I used to hate Macs, especially when I was in High school. That was because they were so locked down, and poorly configured (no virtual memory when they only had 32mb of ram). After seeing my friends Mac over the years, it’s given me a lot of respect for what they can do. And since those MacMini’s came out, I’ve really been thinking about buying one, just so I can try programming for them. And try the “MONO” system that I’ve read so much about, it’s the .NET framework, but for linux or Mac OSX!


----------



## V0lt (Sep 14, 2002)

My mistake. What I meant was that Bungie wasn't stolen from Apple by Microsoft, because Bungie was never owned by apple. True, they made software for macs, and they still do, but nobody stole them.


----------



## Spatcher (Apr 28, 2005)

lol, i started this thread to learn about macs, and it has turned into a war over halo! but i don't like halo, i like star wars republic commando. keep up the bashing of halo! lol


----------



## V0lt (Sep 14, 2002)

Sorry HenryVI, the Mac vs. PC argument is as heated as partisan politics. I'll try and make sure this thread stays on topic.


----------



## Volt-Schwibe (Jan 12, 2003)

ok, i have done a bit of research, and, before anyone attempts to correct me on this, you are barking up the wrong tree.
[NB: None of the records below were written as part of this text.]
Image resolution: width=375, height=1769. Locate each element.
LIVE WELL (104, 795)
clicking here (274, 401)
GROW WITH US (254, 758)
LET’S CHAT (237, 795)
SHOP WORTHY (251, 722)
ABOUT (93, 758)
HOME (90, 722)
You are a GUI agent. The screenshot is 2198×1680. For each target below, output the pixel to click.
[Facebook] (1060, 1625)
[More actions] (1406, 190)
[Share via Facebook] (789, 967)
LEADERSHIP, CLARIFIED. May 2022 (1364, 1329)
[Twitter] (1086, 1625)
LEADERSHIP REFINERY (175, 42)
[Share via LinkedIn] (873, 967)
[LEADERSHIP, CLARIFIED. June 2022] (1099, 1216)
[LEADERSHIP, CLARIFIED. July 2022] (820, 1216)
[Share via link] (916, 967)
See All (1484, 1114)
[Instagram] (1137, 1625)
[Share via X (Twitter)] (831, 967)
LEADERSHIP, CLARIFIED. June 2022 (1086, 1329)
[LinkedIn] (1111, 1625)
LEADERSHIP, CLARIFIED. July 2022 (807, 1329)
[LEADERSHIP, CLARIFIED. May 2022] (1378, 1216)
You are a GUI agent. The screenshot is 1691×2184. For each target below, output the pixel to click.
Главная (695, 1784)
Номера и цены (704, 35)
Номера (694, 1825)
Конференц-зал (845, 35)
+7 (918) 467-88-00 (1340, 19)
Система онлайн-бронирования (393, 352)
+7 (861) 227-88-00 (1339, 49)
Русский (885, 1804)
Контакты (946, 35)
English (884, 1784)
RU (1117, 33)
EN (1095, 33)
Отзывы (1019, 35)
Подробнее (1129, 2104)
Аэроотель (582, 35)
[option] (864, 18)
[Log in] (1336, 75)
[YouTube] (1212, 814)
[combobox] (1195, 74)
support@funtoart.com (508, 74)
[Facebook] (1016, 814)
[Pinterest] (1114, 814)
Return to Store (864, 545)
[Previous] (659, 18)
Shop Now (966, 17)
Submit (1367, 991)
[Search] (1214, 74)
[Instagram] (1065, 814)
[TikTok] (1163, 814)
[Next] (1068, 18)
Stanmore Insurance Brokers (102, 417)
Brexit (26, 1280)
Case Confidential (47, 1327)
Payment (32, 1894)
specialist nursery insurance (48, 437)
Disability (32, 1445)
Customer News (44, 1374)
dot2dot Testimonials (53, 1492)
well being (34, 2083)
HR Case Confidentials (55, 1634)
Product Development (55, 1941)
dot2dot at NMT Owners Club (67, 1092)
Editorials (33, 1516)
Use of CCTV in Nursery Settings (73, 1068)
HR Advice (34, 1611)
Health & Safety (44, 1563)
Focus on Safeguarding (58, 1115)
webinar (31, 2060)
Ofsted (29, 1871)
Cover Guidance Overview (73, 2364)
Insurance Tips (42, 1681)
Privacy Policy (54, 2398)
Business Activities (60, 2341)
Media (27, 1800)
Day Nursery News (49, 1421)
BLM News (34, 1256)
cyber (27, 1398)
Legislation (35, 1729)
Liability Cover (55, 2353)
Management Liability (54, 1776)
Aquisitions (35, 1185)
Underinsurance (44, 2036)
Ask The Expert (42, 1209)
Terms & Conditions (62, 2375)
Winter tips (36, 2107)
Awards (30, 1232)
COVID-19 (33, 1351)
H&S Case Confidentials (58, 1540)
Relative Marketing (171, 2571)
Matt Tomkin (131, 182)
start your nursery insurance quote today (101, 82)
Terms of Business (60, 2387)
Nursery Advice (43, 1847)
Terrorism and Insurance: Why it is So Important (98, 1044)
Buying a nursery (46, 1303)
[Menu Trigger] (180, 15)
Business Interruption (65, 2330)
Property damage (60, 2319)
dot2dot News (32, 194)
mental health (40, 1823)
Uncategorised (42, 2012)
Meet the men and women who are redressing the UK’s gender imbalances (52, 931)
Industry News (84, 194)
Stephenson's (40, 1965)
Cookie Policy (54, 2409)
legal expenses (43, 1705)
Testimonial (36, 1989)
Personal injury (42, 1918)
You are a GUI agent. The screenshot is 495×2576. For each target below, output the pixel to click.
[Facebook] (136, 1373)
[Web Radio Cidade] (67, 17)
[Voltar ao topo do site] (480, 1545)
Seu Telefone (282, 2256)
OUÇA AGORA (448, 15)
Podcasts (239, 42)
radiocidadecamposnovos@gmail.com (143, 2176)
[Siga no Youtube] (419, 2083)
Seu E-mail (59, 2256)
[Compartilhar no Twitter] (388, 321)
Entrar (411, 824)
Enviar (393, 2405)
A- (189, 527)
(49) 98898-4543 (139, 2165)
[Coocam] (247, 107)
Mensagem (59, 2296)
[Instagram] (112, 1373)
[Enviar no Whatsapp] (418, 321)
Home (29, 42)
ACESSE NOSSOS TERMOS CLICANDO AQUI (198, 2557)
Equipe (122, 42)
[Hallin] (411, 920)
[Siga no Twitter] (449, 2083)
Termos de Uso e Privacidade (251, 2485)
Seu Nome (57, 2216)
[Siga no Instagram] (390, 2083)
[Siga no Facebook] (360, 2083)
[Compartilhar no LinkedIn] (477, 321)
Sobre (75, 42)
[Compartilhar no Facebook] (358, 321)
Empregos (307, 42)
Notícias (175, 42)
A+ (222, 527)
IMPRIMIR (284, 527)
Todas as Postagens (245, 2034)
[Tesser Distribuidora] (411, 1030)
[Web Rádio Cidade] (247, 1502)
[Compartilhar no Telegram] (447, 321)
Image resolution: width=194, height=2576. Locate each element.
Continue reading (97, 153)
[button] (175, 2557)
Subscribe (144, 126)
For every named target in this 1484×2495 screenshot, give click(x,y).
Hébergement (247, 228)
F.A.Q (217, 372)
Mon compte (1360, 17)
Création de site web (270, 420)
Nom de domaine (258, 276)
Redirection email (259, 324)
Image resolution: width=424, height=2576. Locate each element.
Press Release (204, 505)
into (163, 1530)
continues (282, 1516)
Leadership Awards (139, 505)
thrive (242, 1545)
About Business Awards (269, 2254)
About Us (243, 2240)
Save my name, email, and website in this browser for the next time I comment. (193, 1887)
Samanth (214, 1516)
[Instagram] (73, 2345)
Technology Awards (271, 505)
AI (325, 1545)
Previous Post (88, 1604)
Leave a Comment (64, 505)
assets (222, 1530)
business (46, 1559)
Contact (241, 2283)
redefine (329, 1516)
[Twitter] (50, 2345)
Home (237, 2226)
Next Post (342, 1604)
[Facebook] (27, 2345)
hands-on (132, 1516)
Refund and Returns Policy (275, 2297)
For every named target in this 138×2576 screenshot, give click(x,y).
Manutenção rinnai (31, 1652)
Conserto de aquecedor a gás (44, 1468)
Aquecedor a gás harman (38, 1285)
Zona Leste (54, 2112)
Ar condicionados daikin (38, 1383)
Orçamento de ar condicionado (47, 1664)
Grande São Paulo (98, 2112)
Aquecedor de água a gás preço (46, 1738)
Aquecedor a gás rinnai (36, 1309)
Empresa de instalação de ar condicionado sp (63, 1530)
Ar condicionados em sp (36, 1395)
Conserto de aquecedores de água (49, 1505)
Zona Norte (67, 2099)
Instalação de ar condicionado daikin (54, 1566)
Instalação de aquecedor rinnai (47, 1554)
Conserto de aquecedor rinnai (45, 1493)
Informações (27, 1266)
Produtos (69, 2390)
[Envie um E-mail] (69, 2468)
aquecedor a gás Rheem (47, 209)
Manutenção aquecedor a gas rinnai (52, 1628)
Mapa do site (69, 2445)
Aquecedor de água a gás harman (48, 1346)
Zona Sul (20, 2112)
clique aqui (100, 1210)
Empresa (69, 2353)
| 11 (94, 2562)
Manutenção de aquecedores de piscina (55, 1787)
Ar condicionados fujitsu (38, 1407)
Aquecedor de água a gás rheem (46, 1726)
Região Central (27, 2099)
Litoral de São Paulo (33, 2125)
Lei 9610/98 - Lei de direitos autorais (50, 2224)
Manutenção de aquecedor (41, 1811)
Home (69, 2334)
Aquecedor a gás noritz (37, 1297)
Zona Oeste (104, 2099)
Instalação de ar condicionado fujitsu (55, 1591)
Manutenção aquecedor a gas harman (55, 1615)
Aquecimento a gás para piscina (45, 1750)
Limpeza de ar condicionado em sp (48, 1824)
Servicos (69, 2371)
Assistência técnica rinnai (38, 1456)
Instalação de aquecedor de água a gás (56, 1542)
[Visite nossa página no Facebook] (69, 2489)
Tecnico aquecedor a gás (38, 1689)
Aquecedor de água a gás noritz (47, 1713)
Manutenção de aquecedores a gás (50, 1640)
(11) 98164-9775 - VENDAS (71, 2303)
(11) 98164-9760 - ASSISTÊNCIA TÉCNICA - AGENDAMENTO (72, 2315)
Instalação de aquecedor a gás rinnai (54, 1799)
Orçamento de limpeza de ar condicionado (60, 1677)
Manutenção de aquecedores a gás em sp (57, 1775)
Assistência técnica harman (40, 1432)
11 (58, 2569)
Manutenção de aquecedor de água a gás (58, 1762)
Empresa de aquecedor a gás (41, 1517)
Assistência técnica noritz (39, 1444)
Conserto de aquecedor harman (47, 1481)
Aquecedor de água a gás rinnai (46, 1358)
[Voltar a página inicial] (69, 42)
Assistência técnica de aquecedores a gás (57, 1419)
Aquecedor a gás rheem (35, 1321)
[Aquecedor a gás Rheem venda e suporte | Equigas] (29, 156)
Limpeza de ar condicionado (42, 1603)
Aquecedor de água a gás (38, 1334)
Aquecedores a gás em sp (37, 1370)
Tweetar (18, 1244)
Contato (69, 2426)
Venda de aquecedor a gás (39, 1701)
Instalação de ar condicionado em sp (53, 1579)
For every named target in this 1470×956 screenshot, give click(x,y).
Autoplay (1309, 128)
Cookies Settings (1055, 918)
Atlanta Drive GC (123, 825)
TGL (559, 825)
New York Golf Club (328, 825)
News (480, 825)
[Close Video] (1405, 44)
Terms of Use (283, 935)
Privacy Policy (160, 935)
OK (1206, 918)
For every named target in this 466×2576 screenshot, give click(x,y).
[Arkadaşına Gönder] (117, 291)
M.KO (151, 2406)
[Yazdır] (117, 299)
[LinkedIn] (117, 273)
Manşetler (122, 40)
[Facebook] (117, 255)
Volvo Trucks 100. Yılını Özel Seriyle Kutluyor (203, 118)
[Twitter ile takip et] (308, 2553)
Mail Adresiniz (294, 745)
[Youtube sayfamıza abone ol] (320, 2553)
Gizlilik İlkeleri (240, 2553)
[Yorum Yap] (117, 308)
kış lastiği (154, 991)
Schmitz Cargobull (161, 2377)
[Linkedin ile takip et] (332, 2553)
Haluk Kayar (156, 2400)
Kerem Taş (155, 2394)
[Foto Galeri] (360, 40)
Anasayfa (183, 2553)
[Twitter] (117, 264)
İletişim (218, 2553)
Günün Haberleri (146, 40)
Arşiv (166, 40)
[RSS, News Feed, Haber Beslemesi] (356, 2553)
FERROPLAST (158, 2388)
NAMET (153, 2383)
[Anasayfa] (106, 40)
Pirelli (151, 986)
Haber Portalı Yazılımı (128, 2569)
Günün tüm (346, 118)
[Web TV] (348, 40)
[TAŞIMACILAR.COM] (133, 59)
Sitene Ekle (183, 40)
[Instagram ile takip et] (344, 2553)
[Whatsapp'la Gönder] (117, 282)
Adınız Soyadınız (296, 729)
anything i say here can be verified if someone has the gumption to do so.

macintosh, as a company, reports that there is 700,000 programs available for mac.

however, keep in mind, only about half of these are newer than 1998.

as far as games for mac, i took a walk to comp usa, and circut city, and i walked through the store and i looked at the boxes of more than 100 of their newest game titles.

what i discovered, is that less than 20% will run on a mac. what was funny, was about half of the ones that run on mac, are kids educational titles, like simcity4.


so yeah, there's games for the mac, but they are almost all school type learning games.

and yes, there is many many other applications for mac, most of which are graphic and video editing tools.

basically, i'm not a mac basher, i think that for most things, macintosh computers are fine. however, would i purposely spend that much on one? 

*no way*, i did like fox, and built an equally capable machine for less than 1/5 the cost of a mac.

the first 3 computers i ever used were apples and macs, and i loved them.

nowadays though, i'm a more hands on kind of person, and i want a machine that i can tear into and mess with things. i want to be able to buy hardware from 100's of retailers, not just apple.

it's for this reason alone that i will not own a mac.


----------



## Spatcher (Apr 28, 2005)

No Fox, it's alright. I just thought it was hilarious that you guys got all riled up on halo... after all, isn't a forum for discussion? :question:


----------



## V0lt (Sep 14, 2002)

It certainly is :smile: the only problem was that we (well I mostly) were starting to get off topic, and that really isn't fair to you since it has nothing to do with the macintosh itself.


----------



## Spatcher (Apr 28, 2005)

Fox, this is off topic, but... you know anything about programming?


----------



## V0lt (Sep 14, 2002)

A bit, though nothing about the new languages, and by new I mean anything that was popular from '90 to present day. The only reason for that is that when I was a kid (9 or 10, I know some of the forum elders would still consider me a kid :smile I programmed BASIC on a Commodore 64. It's a helpful language to start with, but it's not a good basis for learning an object oriented language like C or Java.


----------